Electricity prices will continue to increase until the situation is corrected, which will take time, as the prediction from MIT’s Knittel indicates. The situation is further complicated by increasing electricity demand from artificial intelligence (AI) data centers and increased electrification pushed by the Biden administration and blue states, which is continuing. Converting buildings from natural gas to electricity and cars from petroleum to electricity only complicates matters by raising demand for electricity and requiring more generators to meet that demand.

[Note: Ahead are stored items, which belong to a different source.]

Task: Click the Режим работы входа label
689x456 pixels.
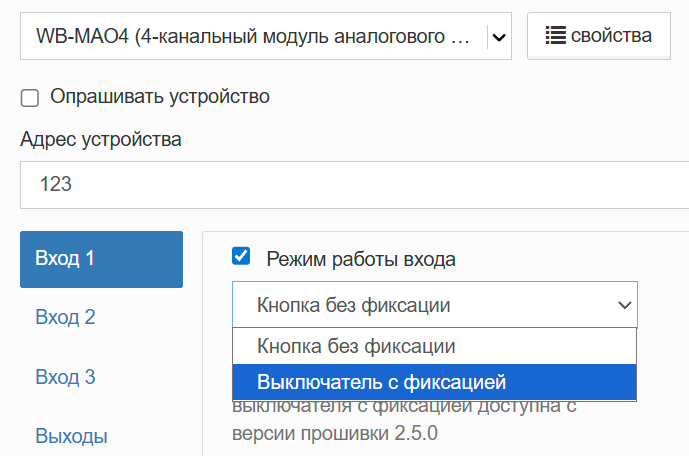Action: [x=361, y=259]
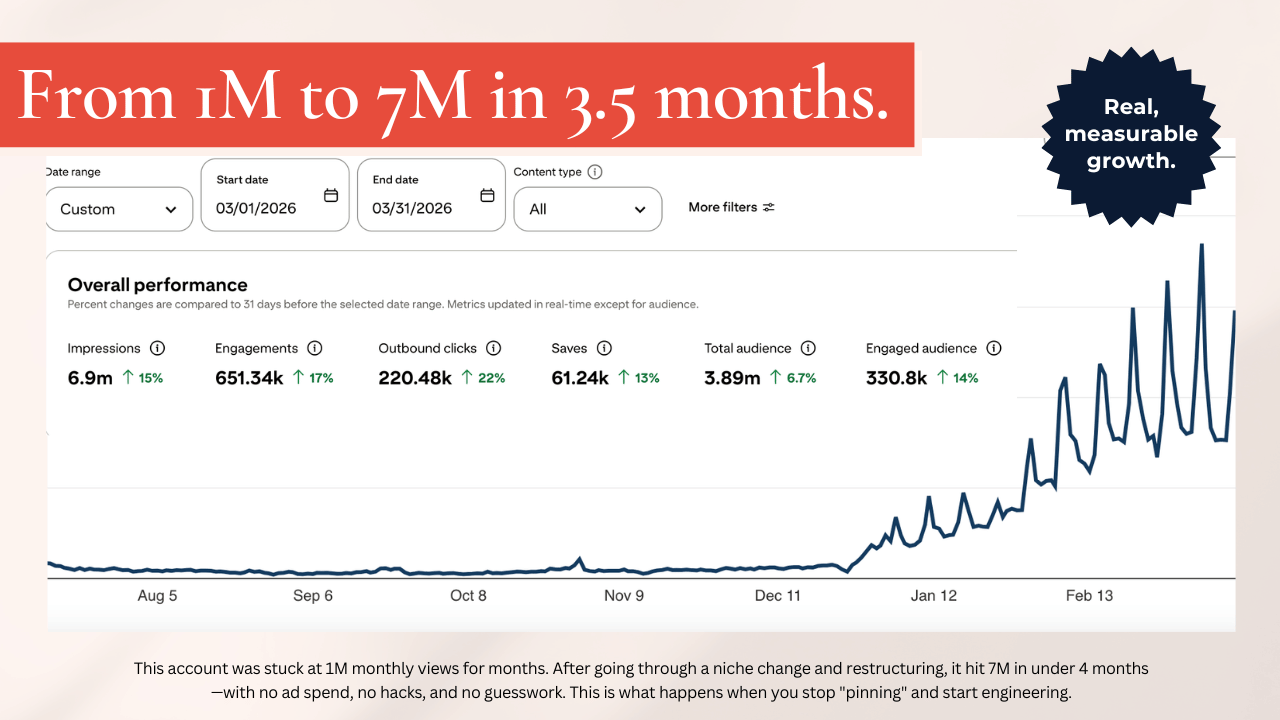Click the Jan 12 chart axis label
This screenshot has width=1280, height=720.
(933, 595)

Trump Gets Blamed for Rising Electricity Prices
According to E&E News, Democratic lawmakers have used town halls, press conferences, and social media posts to blame President Trump’s One Big Beautiful Bill Act (OBBBA) for increasing energy prices because of its phase-out of energy incentives from Biden’s climate bill, the 2022 Inflation Reduction Act. But if the OBBBA is the cause, why did residential electricity prices increase 25% under Joe Biden? And why are those prices still increasing when the phase-out from the OBBBA has not yet begun?

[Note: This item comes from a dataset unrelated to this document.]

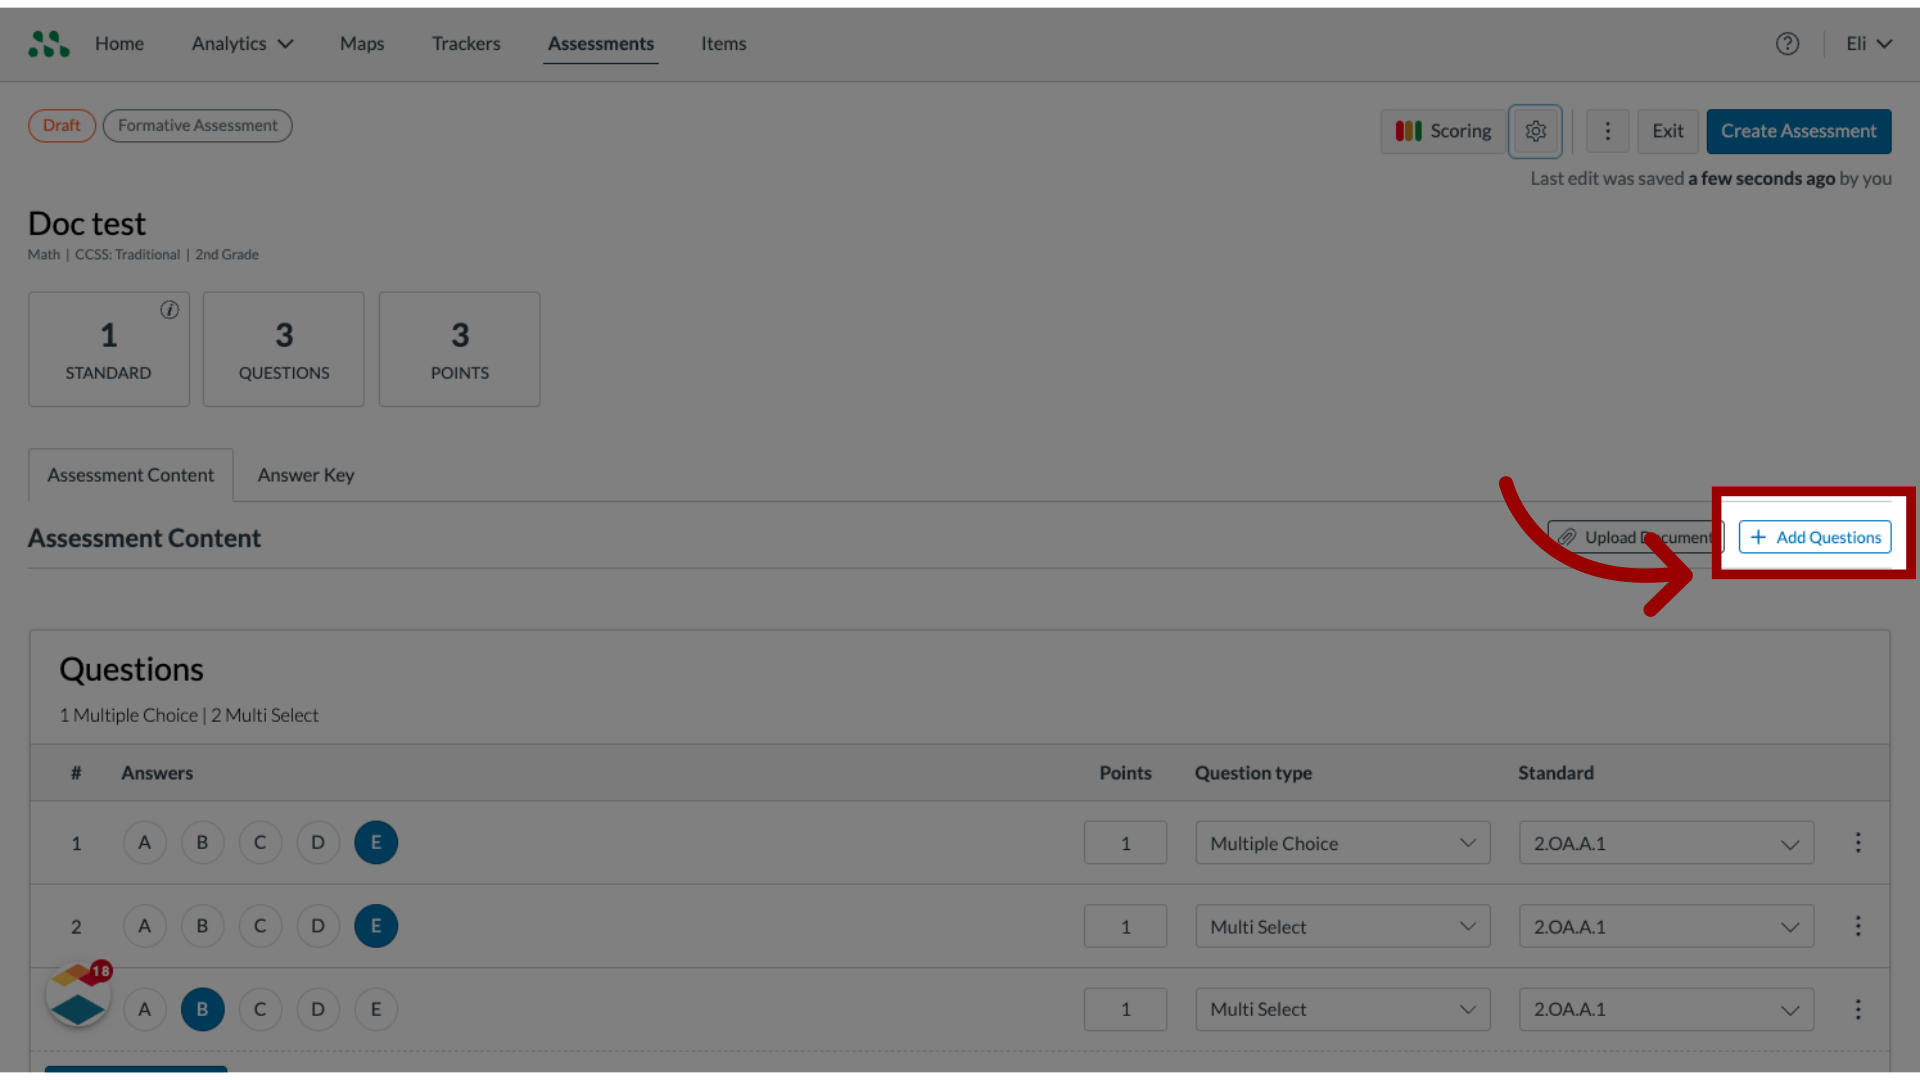This screenshot has height=1080, width=1920.
Task: Switch to the Answer Key tab
Action: 305,475
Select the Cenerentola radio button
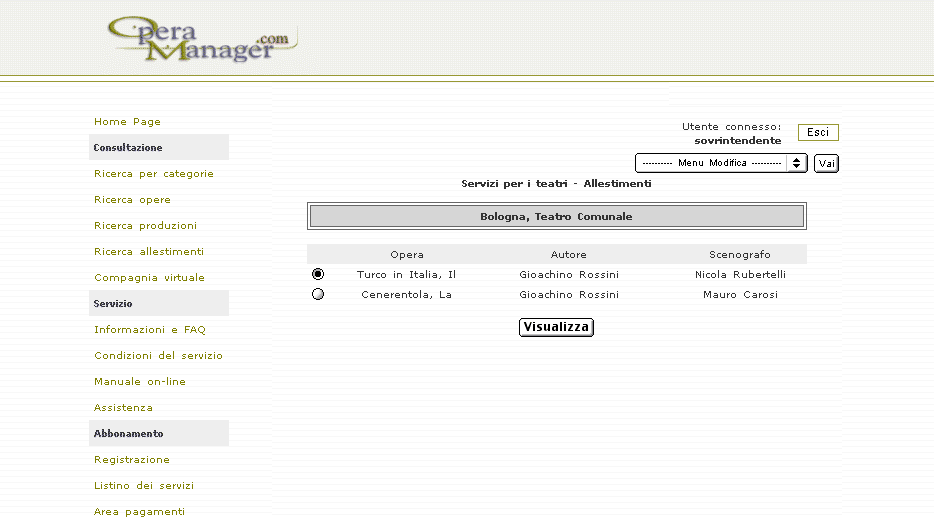The width and height of the screenshot is (934, 518). coord(318,294)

Besides the OBBBA provisions, Democratic lawmakers are accusing the Trump administration of hostility toward wind and solar as the cause of the rise in consumers’ utility bills. President Trump has taken action principally against offshore wind, withdrawing permits for projects approved by the Biden administration. Offshore wind is three times more expensive than onshore wind, according to the Energy Information Administration, even with the flaws in levelized cost methodology described above.

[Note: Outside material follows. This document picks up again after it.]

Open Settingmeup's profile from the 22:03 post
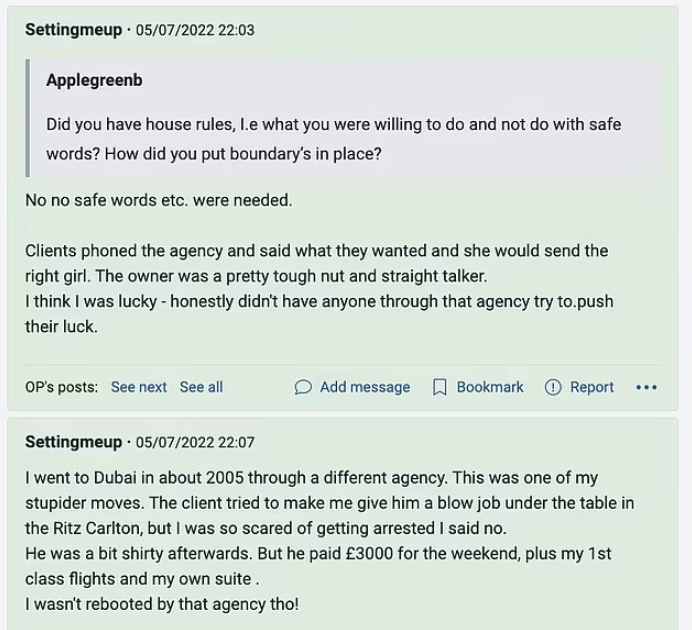Screen dimensions: 692x630 [73, 30]
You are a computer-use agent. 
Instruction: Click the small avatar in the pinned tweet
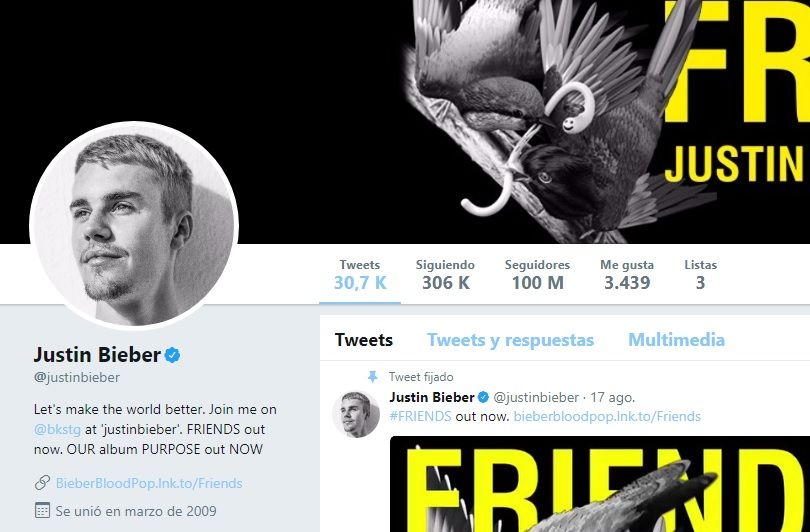pos(356,414)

Via the Washington Free Beacon, Democrats also accused the Trump administration of increasing consumer costs by forcing the J.H. Campbell coal-fired power plant in western Michigan to remain online. Instead of costing consumers millions of dollars, as they had predicted, the plant has been profitable. The coal plant generated $33.7 million in revenue between late May and June 30, earning nearly $5 million in profit.
Analysis
With election season upon us, Democrats across the country are using rising electricity prices occurring alongside the OBBBA’s passage as a cudgel against Republican opponents. Reality, however, is much more complicated, as much of the increase in electricity prices results from policies enacted during the Biden administration and the increase in demand from AI, not from changes that have yet to take effect. Falsely, Democrats claim that wind and solar’s lower levelized cost of electricity means that bringing more of it onto the grid will lower electricity prices. As IER’s Tom Pyle explains in the Wall Street Journal, “Despite wind and solar growing from under 1% of generation in 2007 to roughly 17% of generation in 2024, retail rates haven’t fallen thanks to system-wide costs for backup power, balancing services and transmission lines. Meanwhile, U.S. states and European countries with aggressive renewable energy policies face significantly higher rates. California’s are among the highest in the country, and Britain’s industrial electricity prices are approximately four times as high as ours.”